JOHN WARD,
Grievant,
v. Docket No. 00-49-101
UPSHUR COUNTY BOARD OF EDUCATION,
Respondent.
DECISION
John Ward (Grievant) filed this grievance directly at level four on March 16, 2000,
challenging a ten-day suspension without pay. He seeks as relief reimbursement for ten
days' pay, plus interest. A level four hearing was held before the undersigned
administrative law judge in the Grievance Board's office in Elkins, West Virginia, on June
7, 2000, July 27, 2000, and September 25, 2000. Grievant was represented by William
C. White, Representative for the West Virginia Education Association, and Respondent
was represented by counsel, Kimberly S. Croyle. This matter became mature for
consideration upon receipt of the parties' fact/law proposals on November 3, 2000.
The following findings of fact are made from a preponderance of the evidence of
record.
Findings of Fact
1. Grievant is employed by Respondent Upshur County Board of Education
(UCBOE) as a sixth grade English teacher at Buckhannon-Upshur Middle School(BUMS).

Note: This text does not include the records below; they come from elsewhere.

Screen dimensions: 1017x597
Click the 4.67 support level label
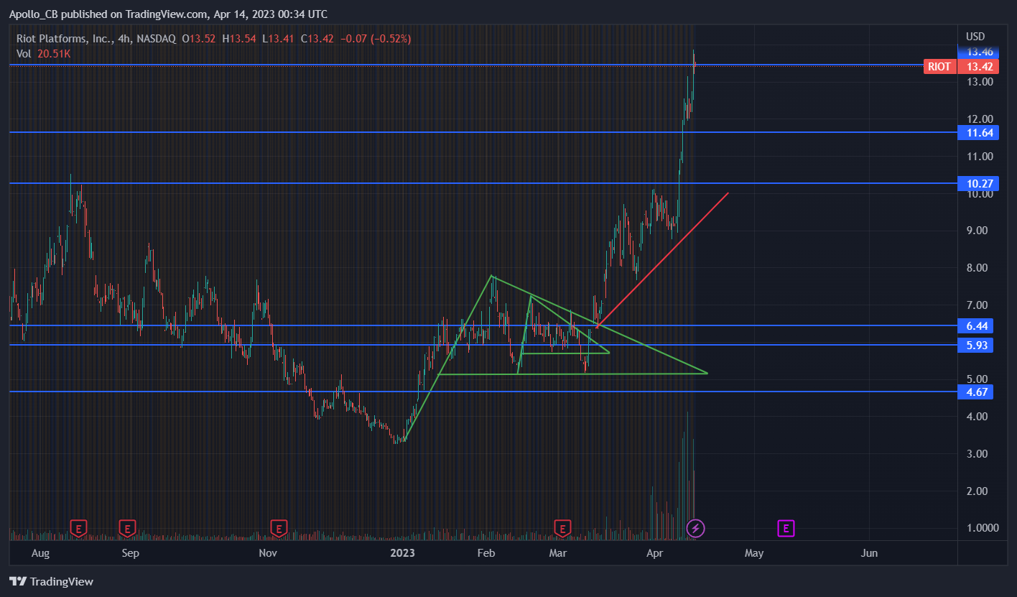(975, 392)
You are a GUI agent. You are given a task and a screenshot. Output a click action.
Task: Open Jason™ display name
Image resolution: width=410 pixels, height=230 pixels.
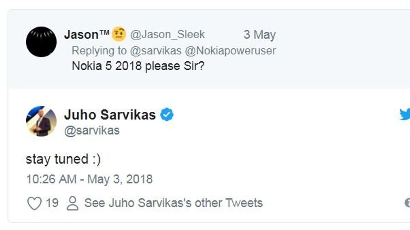point(87,35)
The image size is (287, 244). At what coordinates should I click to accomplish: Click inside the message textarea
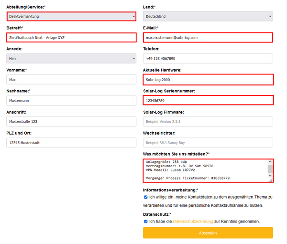click(206, 170)
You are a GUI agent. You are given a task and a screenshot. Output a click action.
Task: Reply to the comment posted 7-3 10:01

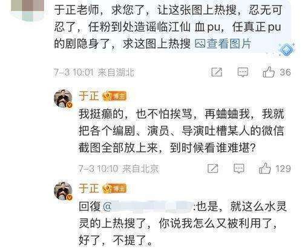243,72
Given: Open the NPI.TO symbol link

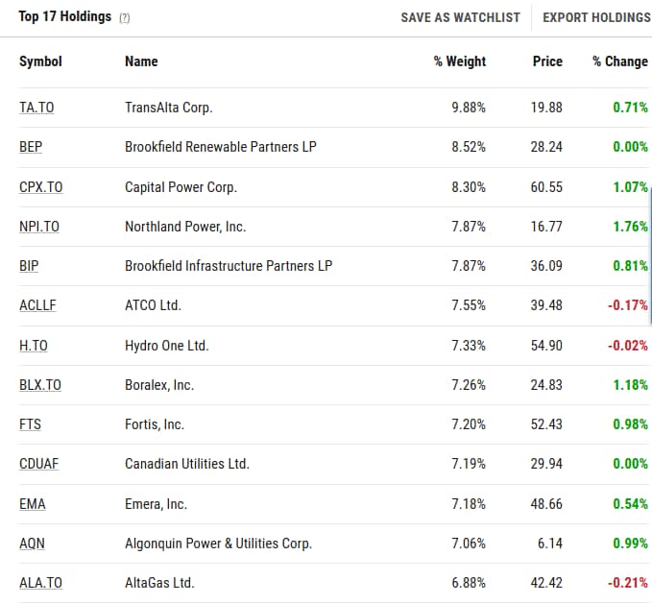Looking at the screenshot, I should click(x=39, y=227).
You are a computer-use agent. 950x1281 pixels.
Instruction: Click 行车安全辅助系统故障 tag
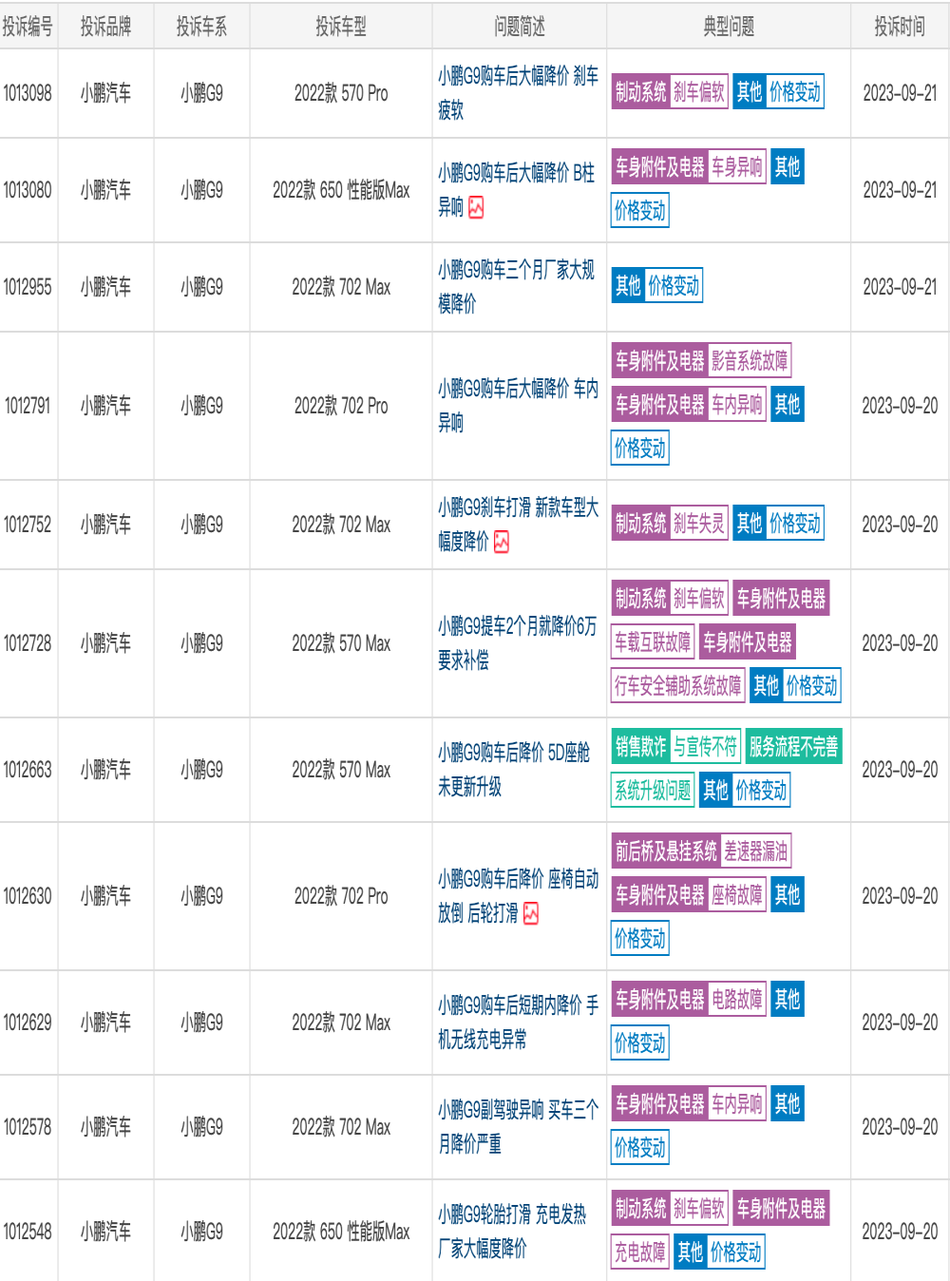(678, 686)
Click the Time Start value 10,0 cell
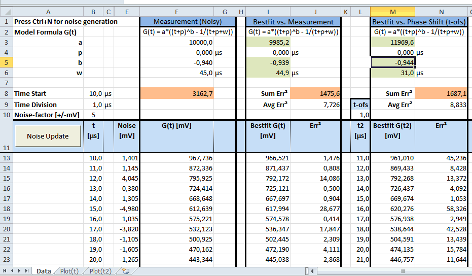This screenshot has width=472, height=276. [x=93, y=93]

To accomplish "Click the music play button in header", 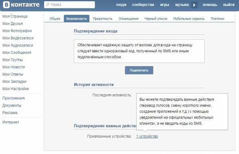I will (194, 5).
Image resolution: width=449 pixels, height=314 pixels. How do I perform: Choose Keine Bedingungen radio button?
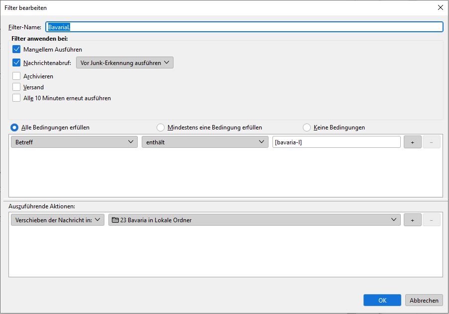(x=307, y=127)
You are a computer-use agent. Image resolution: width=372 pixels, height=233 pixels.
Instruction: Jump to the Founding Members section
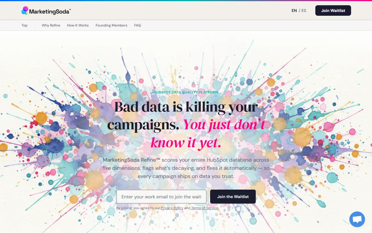point(111,25)
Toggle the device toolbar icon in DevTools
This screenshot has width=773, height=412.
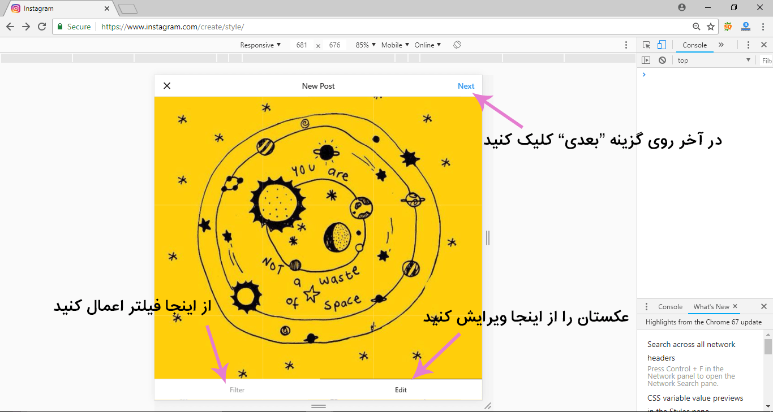pos(662,45)
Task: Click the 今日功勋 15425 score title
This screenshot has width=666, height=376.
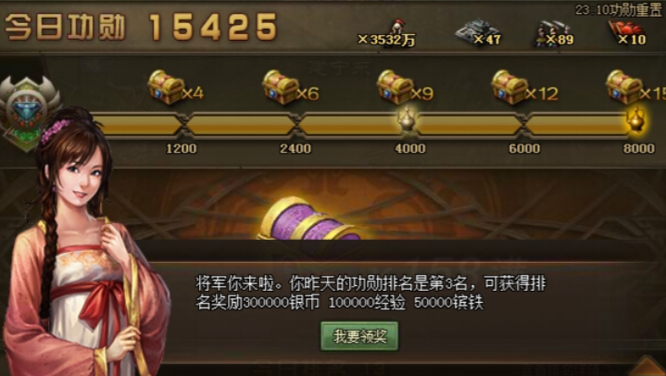Action: point(141,26)
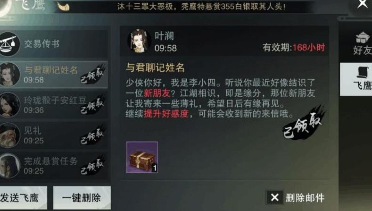Viewport: 372px width, 211px height.
Task: Close the 飞鹰 mail window
Action: click(362, 4)
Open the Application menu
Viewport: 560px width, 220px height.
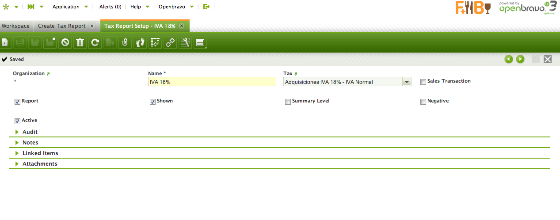pyautogui.click(x=66, y=7)
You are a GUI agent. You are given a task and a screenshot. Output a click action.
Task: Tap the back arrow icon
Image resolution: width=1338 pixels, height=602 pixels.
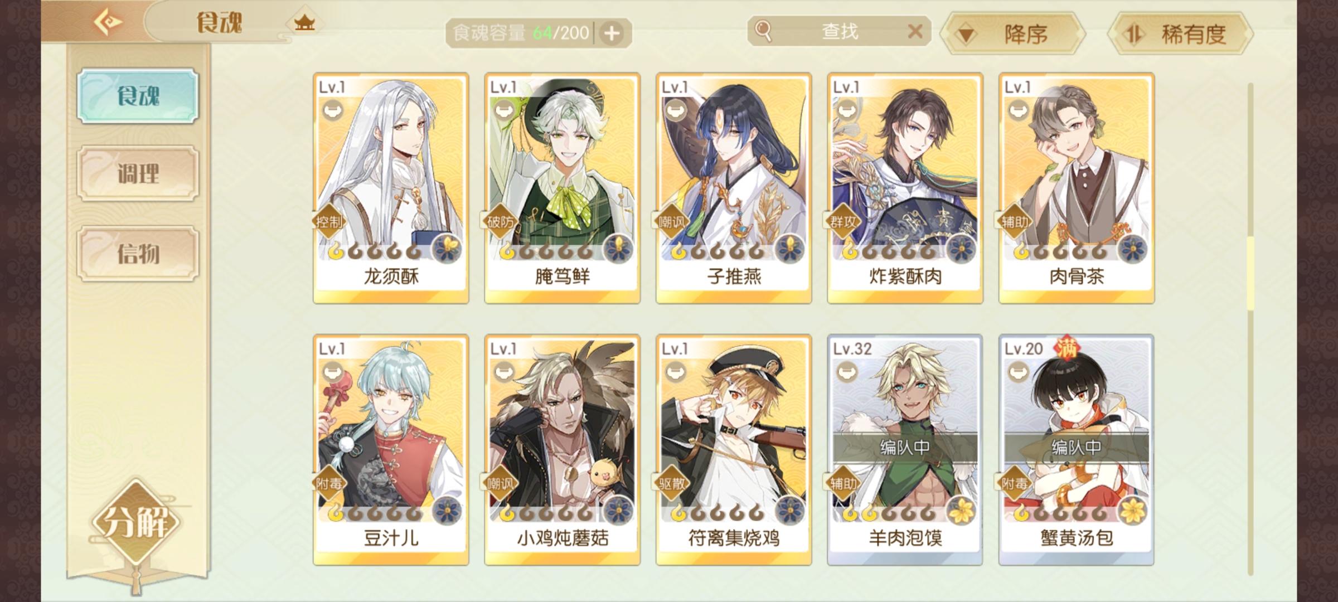pos(108,22)
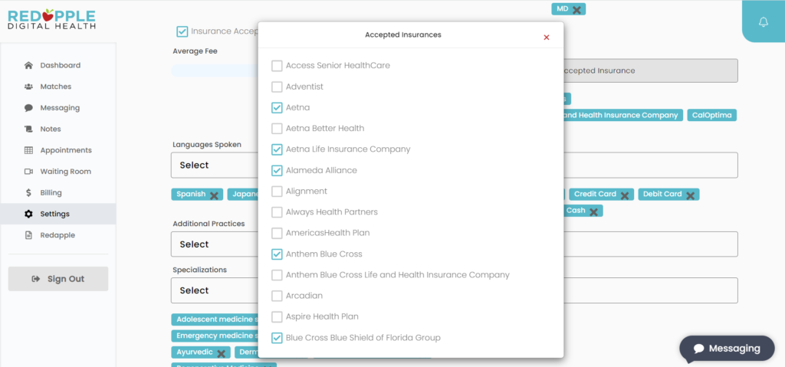The width and height of the screenshot is (785, 367).
Task: Click the Billing dollar icon
Action: [28, 193]
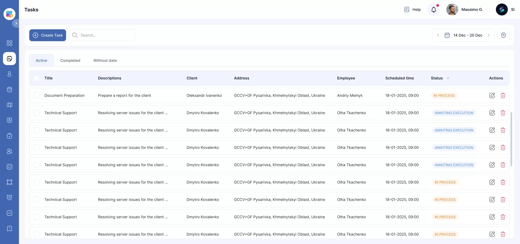
Task: Click the Help document icon
Action: click(x=407, y=10)
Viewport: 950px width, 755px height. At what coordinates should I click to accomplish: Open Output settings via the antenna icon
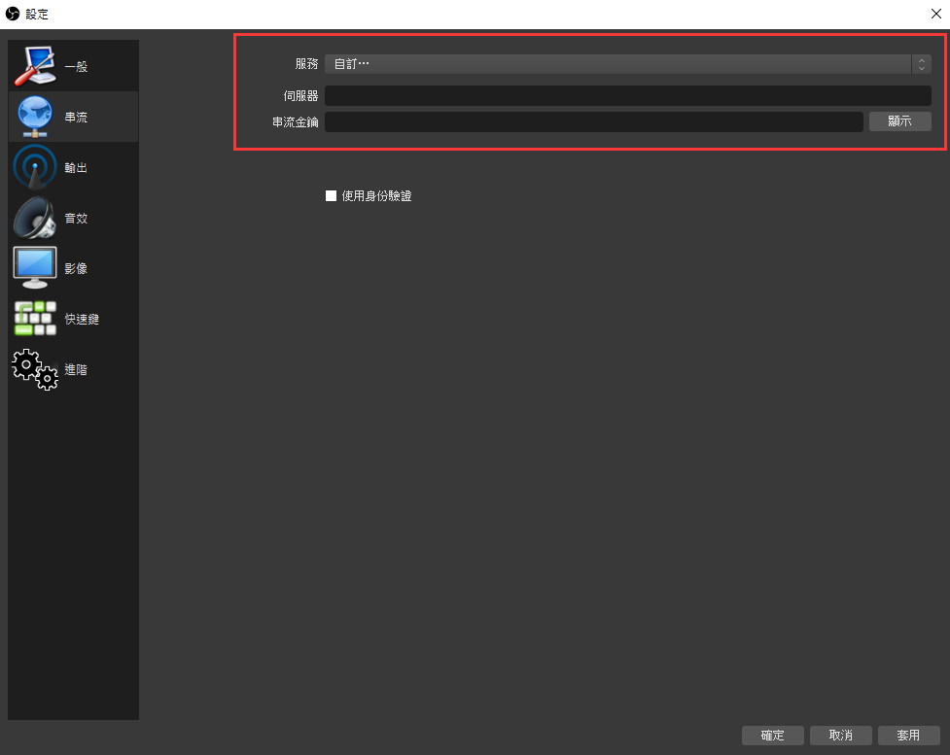click(x=35, y=167)
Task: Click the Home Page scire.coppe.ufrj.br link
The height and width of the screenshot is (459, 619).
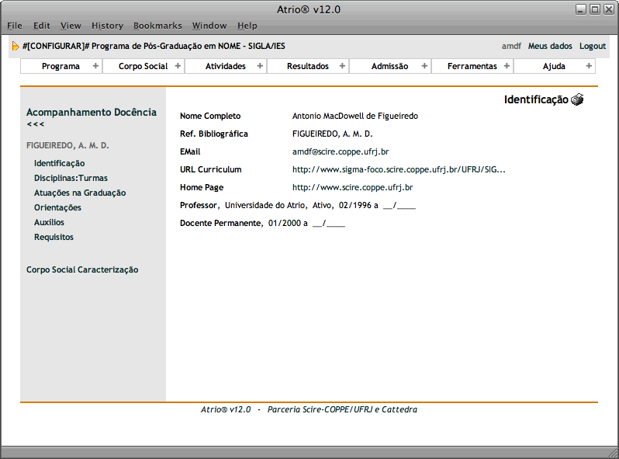Action: [352, 187]
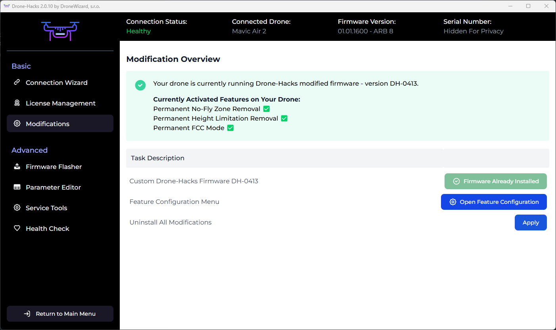Select Parameter Editor from the Advanced menu
The height and width of the screenshot is (330, 556).
click(53, 187)
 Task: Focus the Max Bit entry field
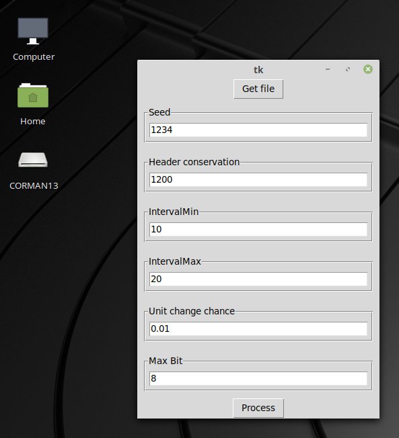[x=258, y=378]
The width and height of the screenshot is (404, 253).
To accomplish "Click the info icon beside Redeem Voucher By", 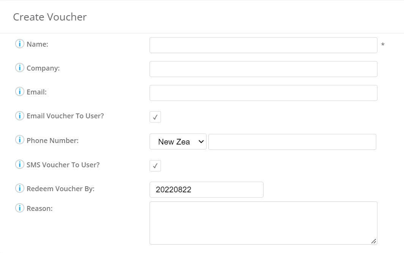I will pyautogui.click(x=19, y=189).
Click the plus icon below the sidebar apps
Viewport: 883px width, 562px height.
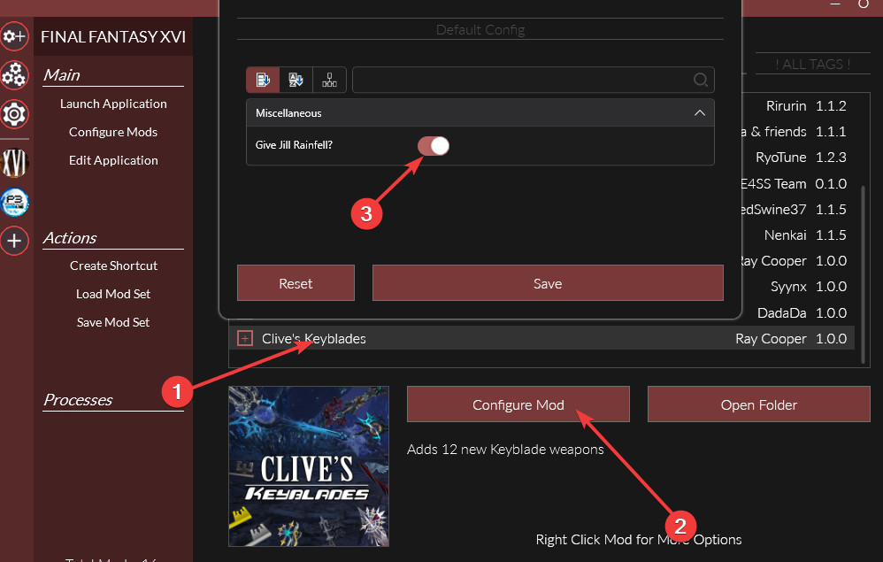point(14,241)
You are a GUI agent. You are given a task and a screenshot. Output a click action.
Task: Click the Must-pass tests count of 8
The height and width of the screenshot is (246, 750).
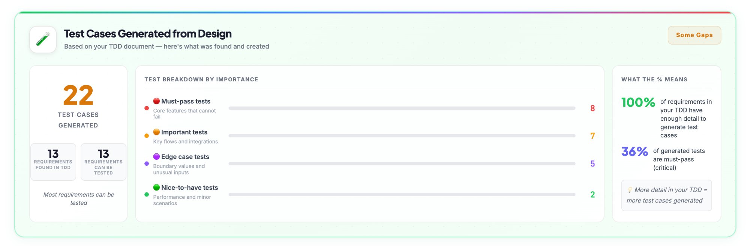(x=593, y=108)
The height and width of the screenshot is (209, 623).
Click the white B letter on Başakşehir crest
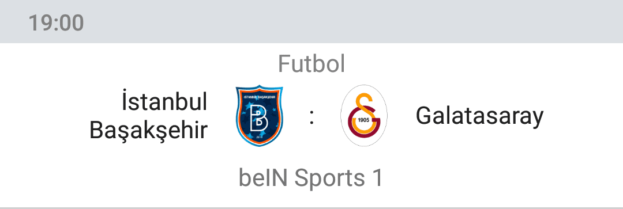click(259, 119)
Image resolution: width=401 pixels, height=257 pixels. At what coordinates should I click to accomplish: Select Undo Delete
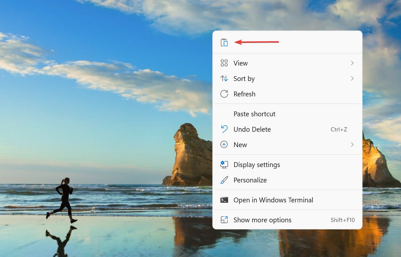tap(252, 129)
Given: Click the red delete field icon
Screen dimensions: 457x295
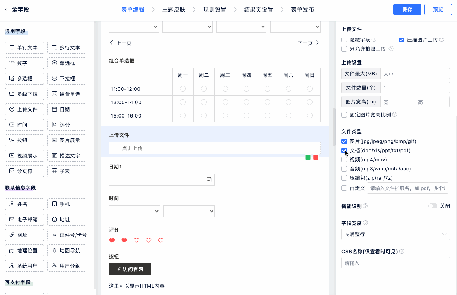Looking at the screenshot, I should [316, 157].
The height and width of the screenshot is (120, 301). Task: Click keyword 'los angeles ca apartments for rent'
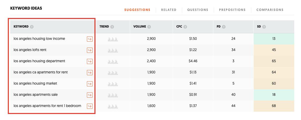click(41, 72)
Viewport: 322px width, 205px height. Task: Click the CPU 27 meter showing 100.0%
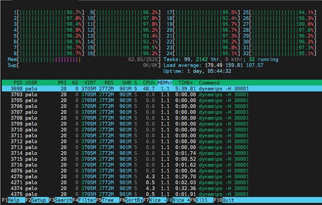point(279,24)
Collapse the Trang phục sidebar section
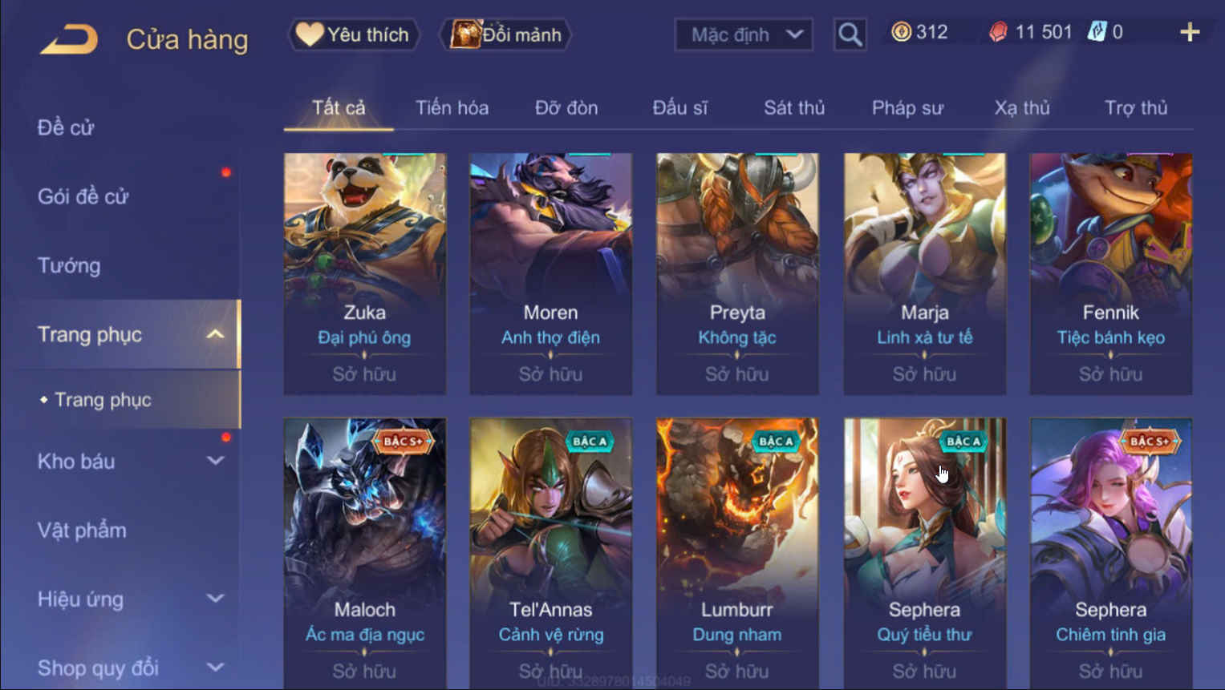Viewport: 1225px width, 690px height. tap(215, 334)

He has been employed by UCBOE as a classroom teacher for approximately
twenty years.
2. On February 24, 2000, D.M.
(See footnote 1)
, a student in Grievant's ninth period class,
disrupted the class twice by pretending to fall out of his desk and causing the other
students to laugh. He was verbally warned by Grievant on both occasions to cease this
disruptive conduct.
3. After having disrupted the class as described above, D.M. then pretended
to trip over another student's feet (J.K.) on his way back to his desk from the pencil
sharpener, again falling on the floor and causing the class to laugh.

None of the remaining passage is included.